Luxury, is extreme simplicity in the precision
General manager of the Hotel Sofitel Le Scribe Paris Opera since 2014, Beatrice Schopflin has successively run the Hotel du Louvre, the Ambassador then Le Lutetia, before joining the Accor group as part of the repositioning project of the Sofitel brand in the luxury hotel. Beatrice Schopflin managed during six years the Sofitel Arc de Triomphe by orchestrating its renewal in collaboration with Andree Putman, interior designer and internationally renowned French designer.
Luxury ambassador, Beatrice Schopflin draws on the expertise of the Bureau d’Image for a cross-functional support with the teams of the Hotel Sofitel Le Scribe Paris Opera, with grooming and luxury host training and quality audits.
Bureau d’Image: How would you define luxury?
Beatrice Schopflin: Extreme simplicity in the precision. To generate an emotion, a particular moment, a singularity.
BI: French luxury does it exist and what would be its characteristics?
BS: Yes, it does exist. It is particularly noticeable and powerful in the way the magic of the made in France is seen by the world. In France we have rich lands and a unique know-how, incarnated by the Compagnons du Devoir and the Meilleurs Ouvriers de France. Whether it is in gastronomy, cabinetmaking or high fashion, we have an incomparable wealth of transmission.
BI: What are the big evolutions in luxury hotels during the last decades?
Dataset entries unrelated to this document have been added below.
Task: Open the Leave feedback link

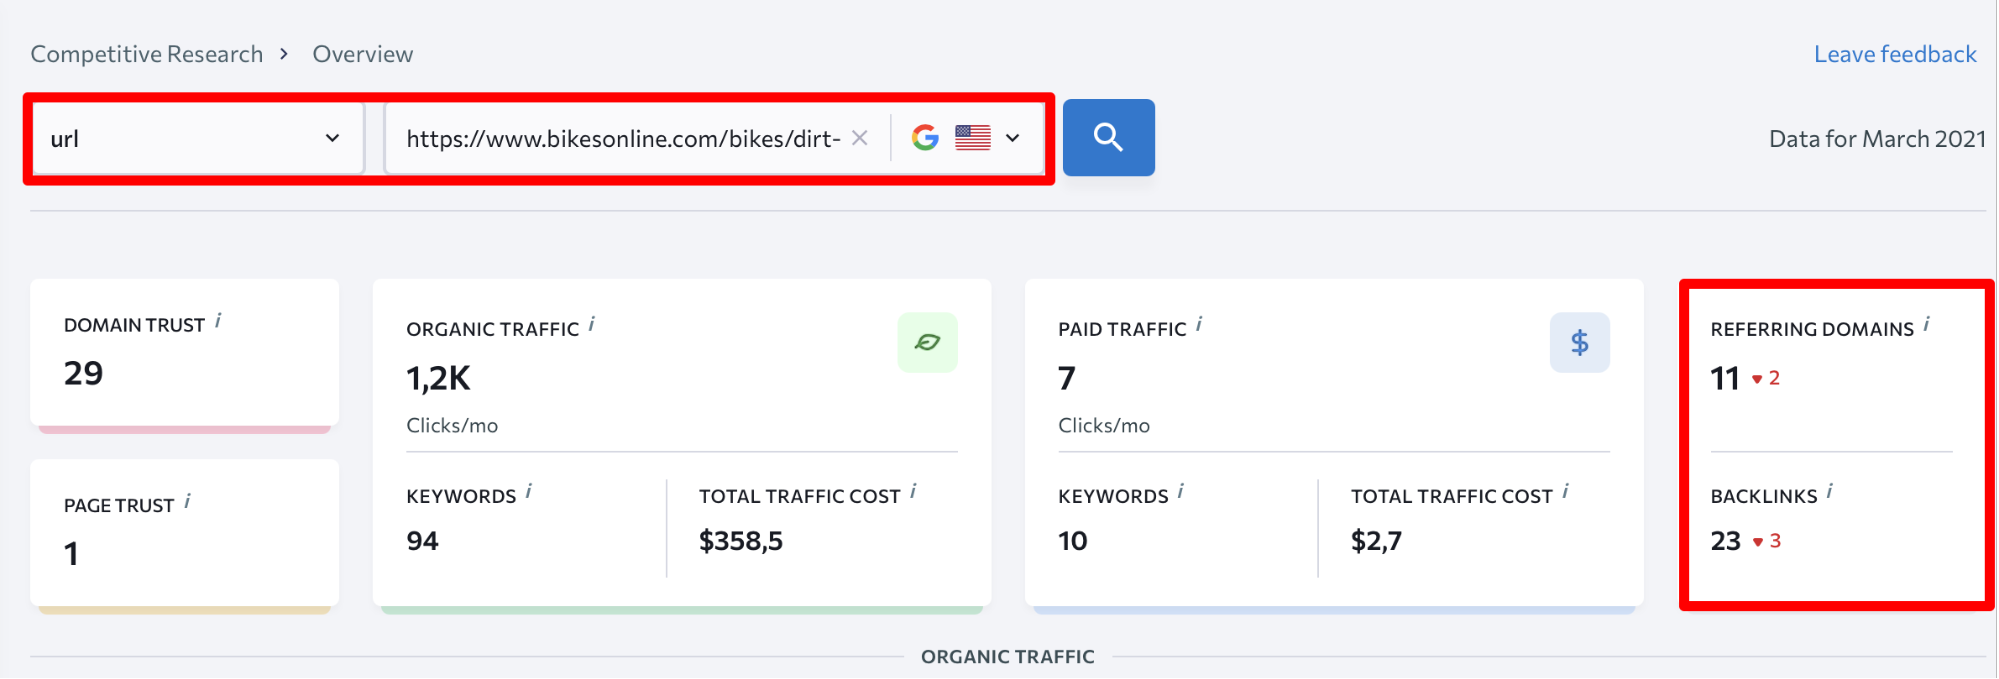Action: coord(1894,54)
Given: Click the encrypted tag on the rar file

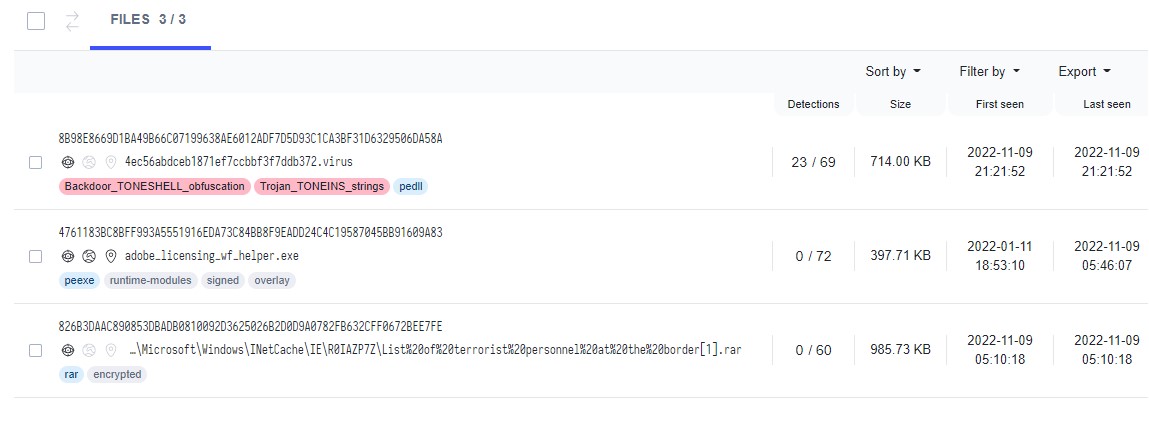Looking at the screenshot, I should (x=118, y=375).
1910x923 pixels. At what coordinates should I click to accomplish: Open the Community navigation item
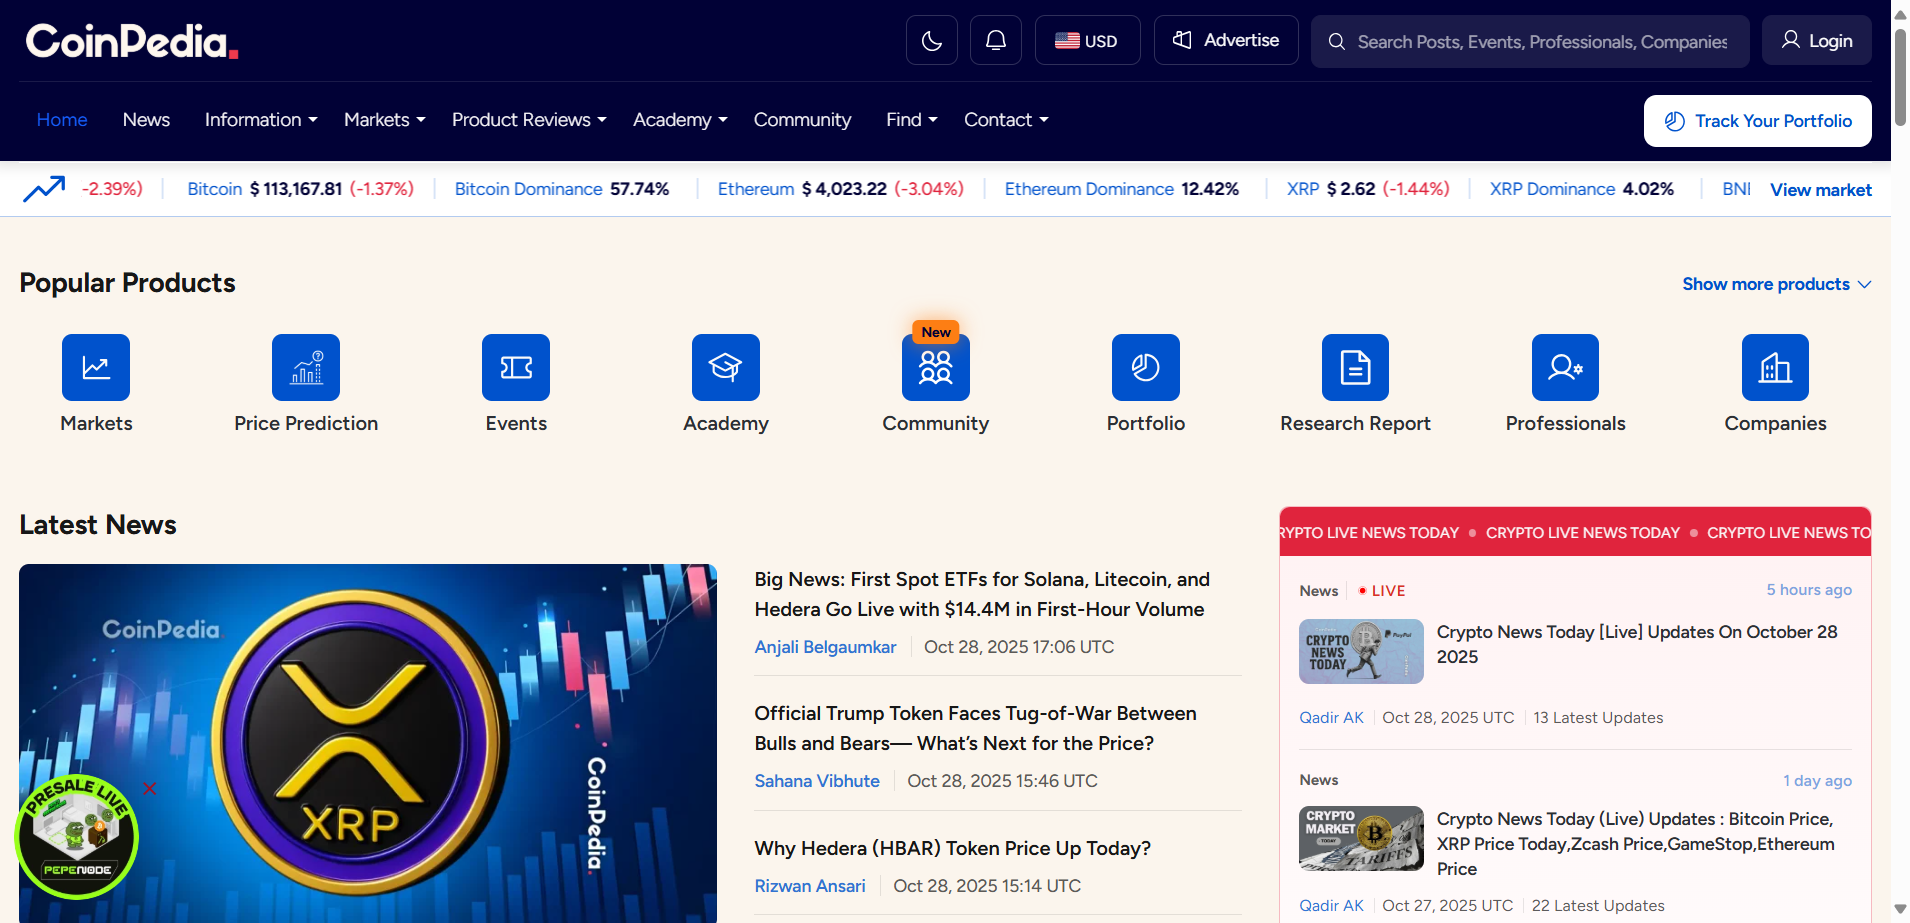click(802, 120)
BS: During a long time, we observed a type of immobility in luxury hotel, very conservative, with very strict rules. But since a couple of years, even if the standards still exist, it has many advantages of personality and spontaneity. She opens more easily to collaborators and other professions, creating more links.
BI: What type of leader are you? What principles guide your professional life?
BS: Engagement is essential. I am open to mistakes but it is essential to be surrounded by engaged people, who get things done. The manager has to be visible and creative to inspire his collaborators, to lead then toward a same objective and think outside the box.
BI: What was it first you demand from your team?
BS: The engagement, more and always, and a pronounced taste for subtlety and excellence.
BI: What type of mistakes inspire you to be more vigilant?
BS: The awkwardness of those how takes risks. We have the right to try and make mistakes. On the other hand, I have no indulgence for inertia and vulgarity.
BI: Has a General Manager, do we learn more every day about luxury and the multiples ways to incarnate?
BS: It is essential because there is no luxury hotel without any consistency. However, to hold and digest the codes and standards of the different processes, it is necessary to continuously train in service excellence. Once it is acquired, it is then that a real spontaneity can be released, which is essential for creating relationships with clients.
BI: What advice would you give to young professionals?
BS: I would like to address myself to women by telling them that it is a profession that can make you very happy and you should not be worried about the balance between personal life and professional life. You have to be bold, enthusiastic and curious.
BI: What do you recommend for men: neat beard or close shave?
BS: About grooming, I don’t want maintain the closed codes, not appropriate with time evolving generation. To be elegant, you need to love and be at ease with your body. A man can be very elegant with a neat beard.
BI: For women: for or against red nail polish?
BS: For, as far as it is well maintained on short nails.
BI: If luxury hotel was a color, what would it be?
BS: Black. The color of elegance, bright, without false note. It is Yves Saint-Laurent smoking, Pierre Soulages painting…
BI: An animal?
BS: A feline, the cat in particular, it incarnates the refinement, the agility, the independence.
BI: An adjective?
BS: Talented, for all the collaborators that stands out or those who win to be known, or collective because there is not individual success in hotels.
BI: An emotion?
BS: The wonder.
BI: A piece of art?
BS: Le Mobile of Calder, the balance of power and lightness.
BI: A motto?
BS: “Not daring is already losing”. Motto borrowed from Andree Putman.
BI: A virtue?
BS: Generosity emotional, the desire to please.
BI: A historical figure?
BS: Christopher Columbus, symbol of openness to cultures.